§ Work required
Format the material from the line containing "Given: Click the map marker above Bruntbo" through the line containing "the back chevron" as a numbered list, dropping any blank lines.

§ Data provided

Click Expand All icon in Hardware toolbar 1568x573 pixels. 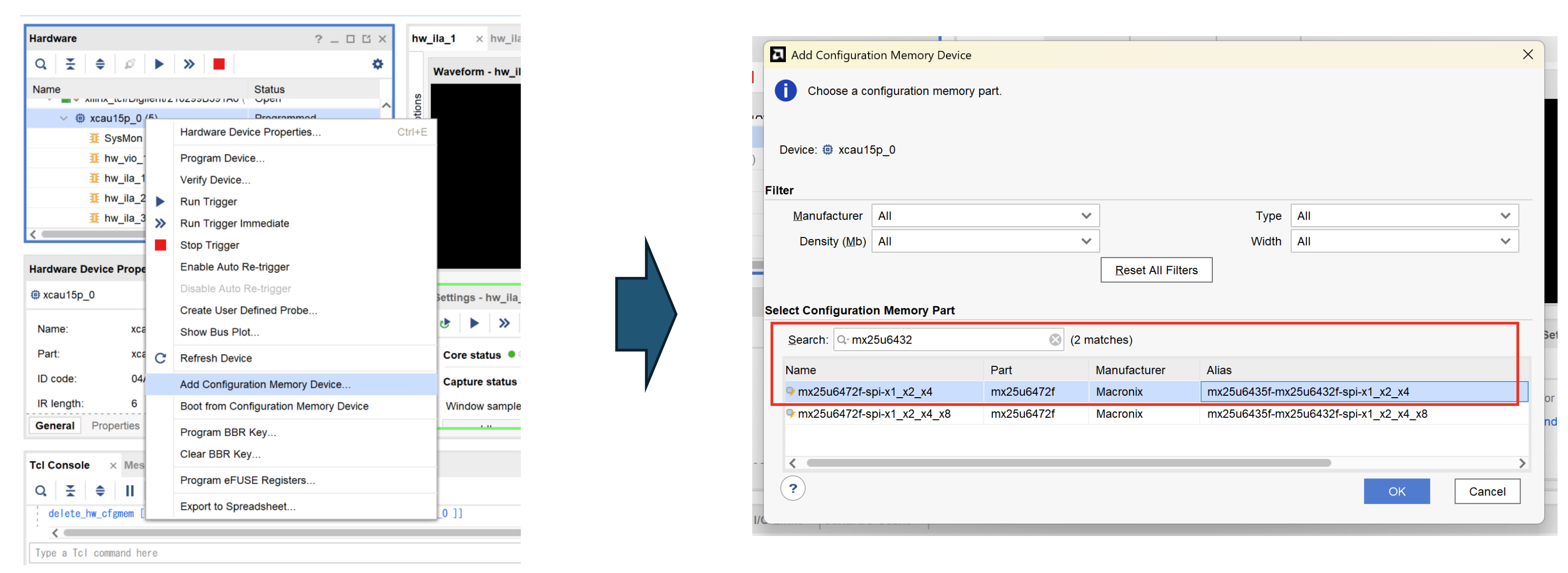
...
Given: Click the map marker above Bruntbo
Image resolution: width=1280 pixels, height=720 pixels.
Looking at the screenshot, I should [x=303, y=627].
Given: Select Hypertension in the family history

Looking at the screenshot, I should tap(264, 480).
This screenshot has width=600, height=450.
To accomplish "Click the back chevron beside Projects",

§ Exercise response
1. Given: Click the map marker above Bruntbo
2. Image resolution: width=1280 pixels, height=720 pixels.
3. Looking at the screenshot, I should [x=303, y=627].
4. Given: Select Hypertension in the family history
5. Looking at the screenshot, I should tap(264, 480).
6. This screenshot has width=600, height=450.
7. To accomplish "Click the back chevron beside Projects",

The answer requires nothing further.